▽

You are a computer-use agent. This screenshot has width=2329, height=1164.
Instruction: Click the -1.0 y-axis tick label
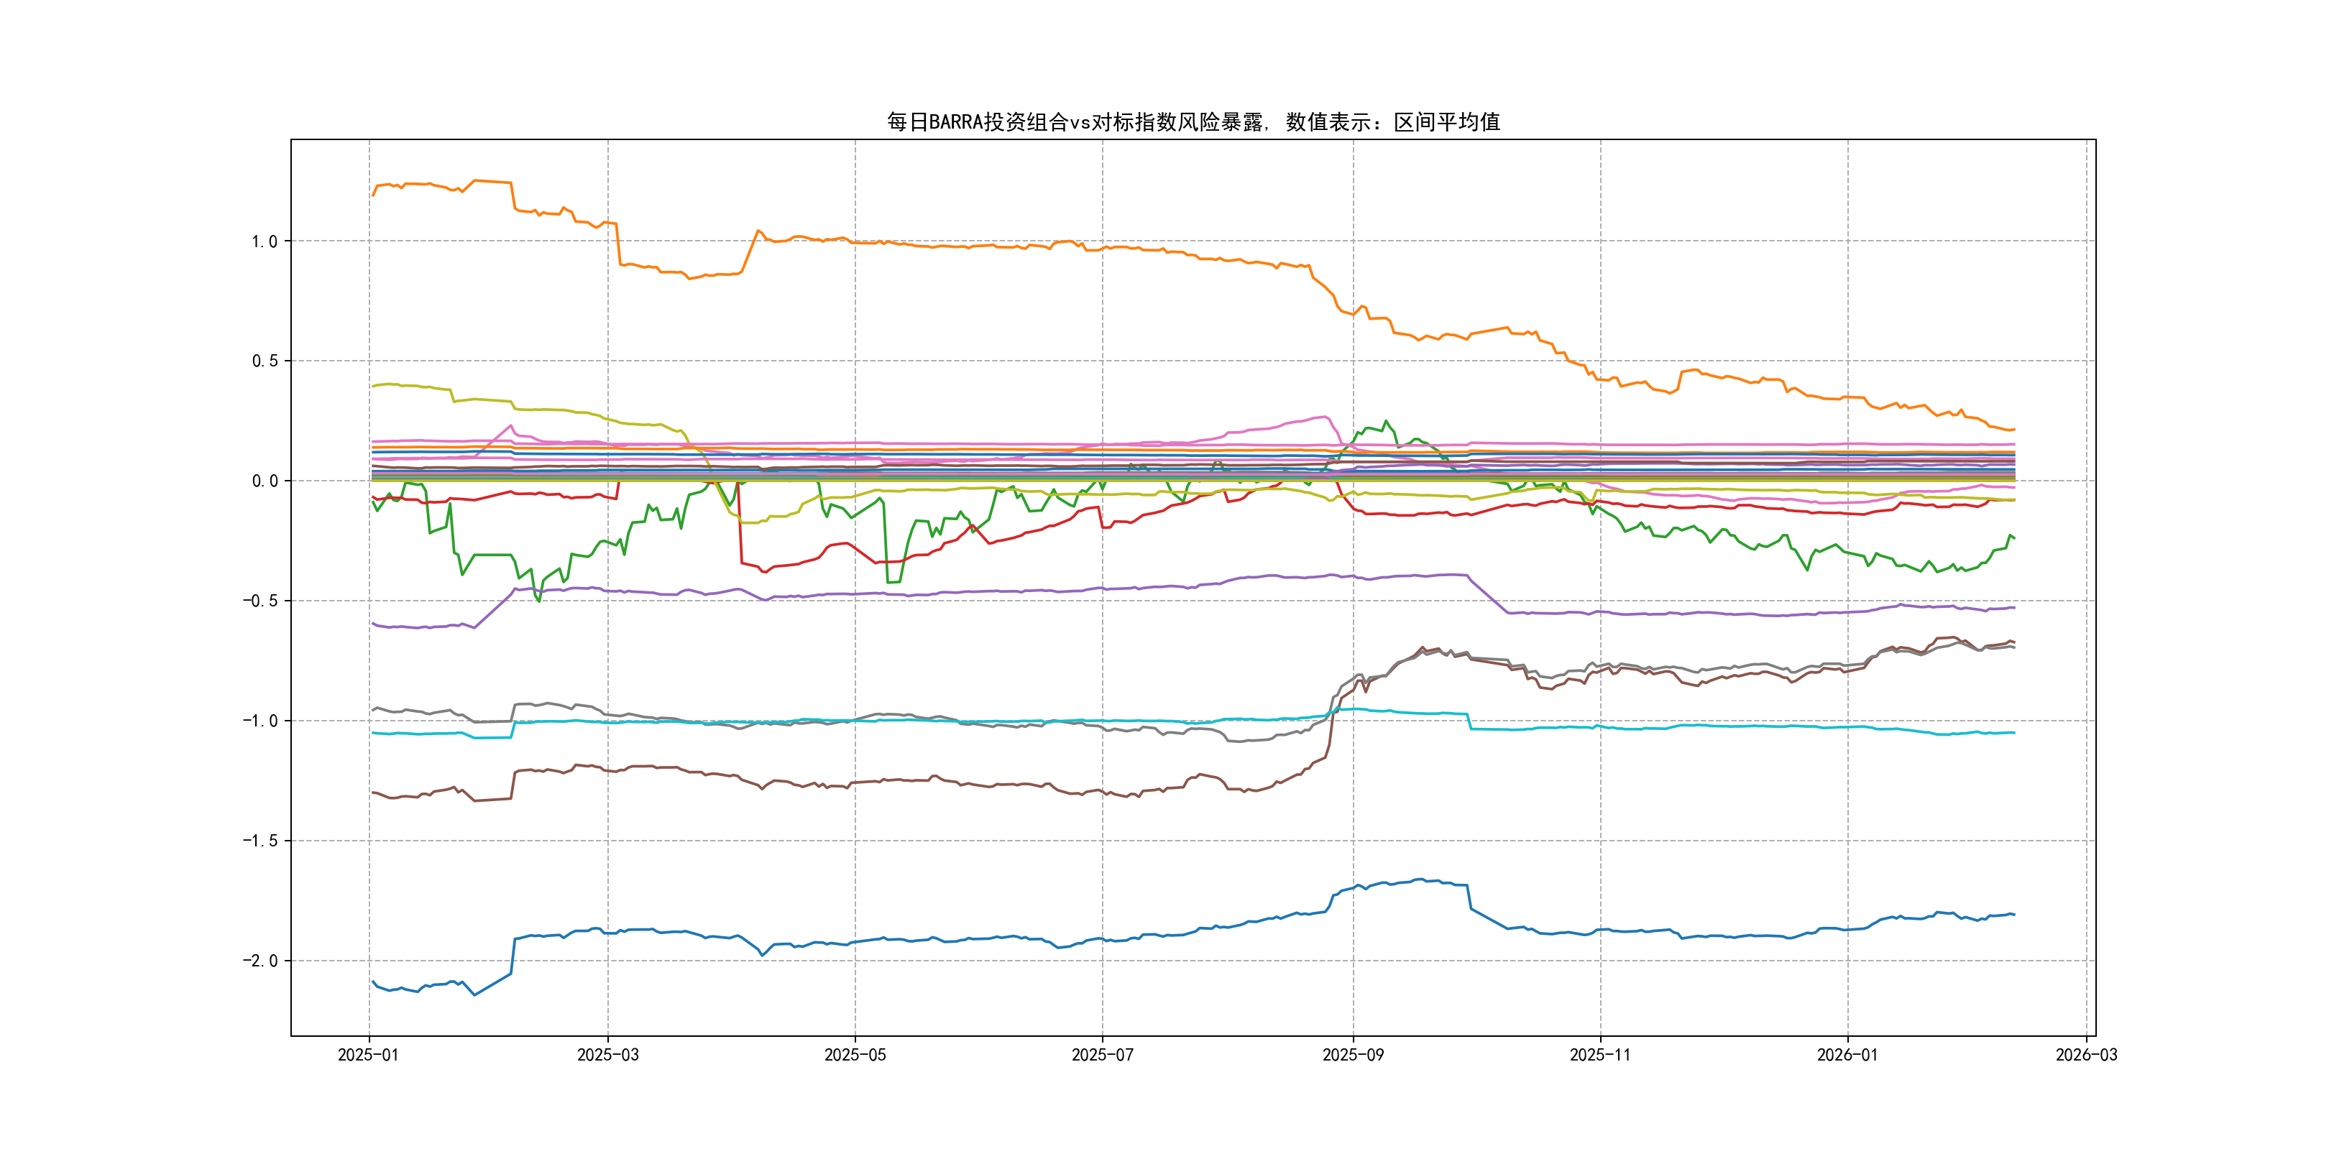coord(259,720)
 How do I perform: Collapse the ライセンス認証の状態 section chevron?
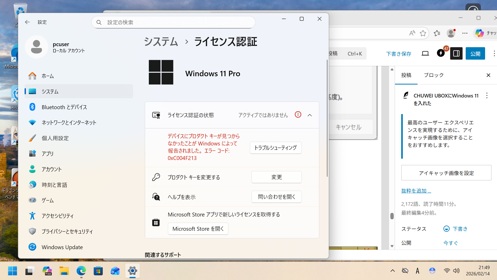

△
▽

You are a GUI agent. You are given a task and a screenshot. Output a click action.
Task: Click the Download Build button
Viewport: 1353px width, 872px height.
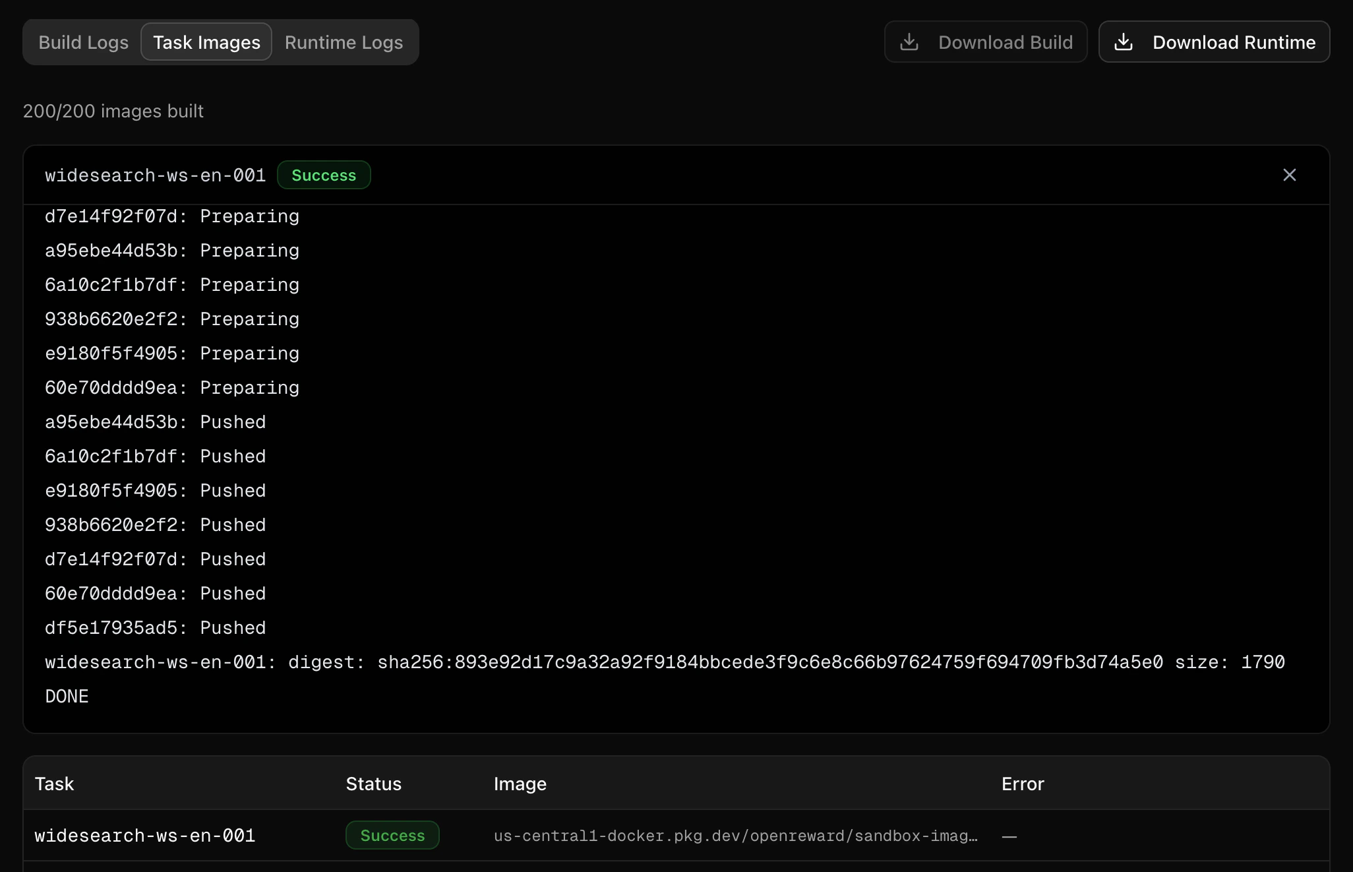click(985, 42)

△
▽

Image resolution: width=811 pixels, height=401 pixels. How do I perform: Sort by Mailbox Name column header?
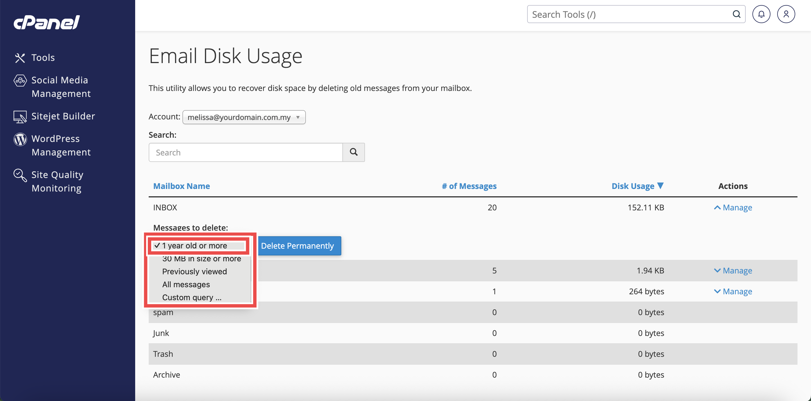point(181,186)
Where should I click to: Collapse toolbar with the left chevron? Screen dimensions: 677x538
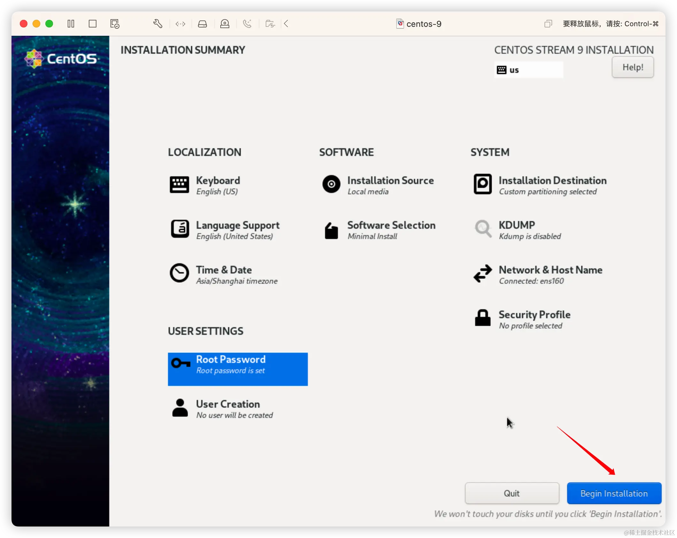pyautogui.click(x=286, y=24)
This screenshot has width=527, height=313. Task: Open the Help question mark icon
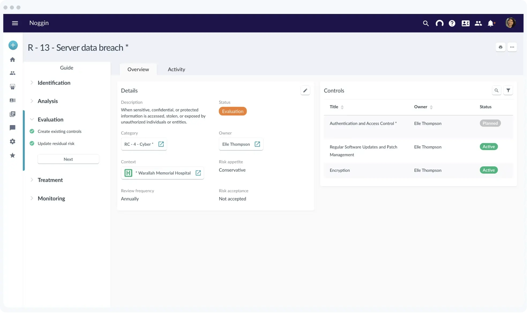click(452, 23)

△

● EXERCISE AIM
In the listing above, find the line with "You are a computer-use" and the line with "How do I perform: Collapse". Copy exactly those two and every line between, without the pictures.

● OUTPUT
You are a computer-use agent. This screenshot has width=2329, height=1164.
Instruction: Click the -1.0 y-axis tick label
coord(259,720)
 How do I perform: Collapse the ライセンス認証の状態 section chevron?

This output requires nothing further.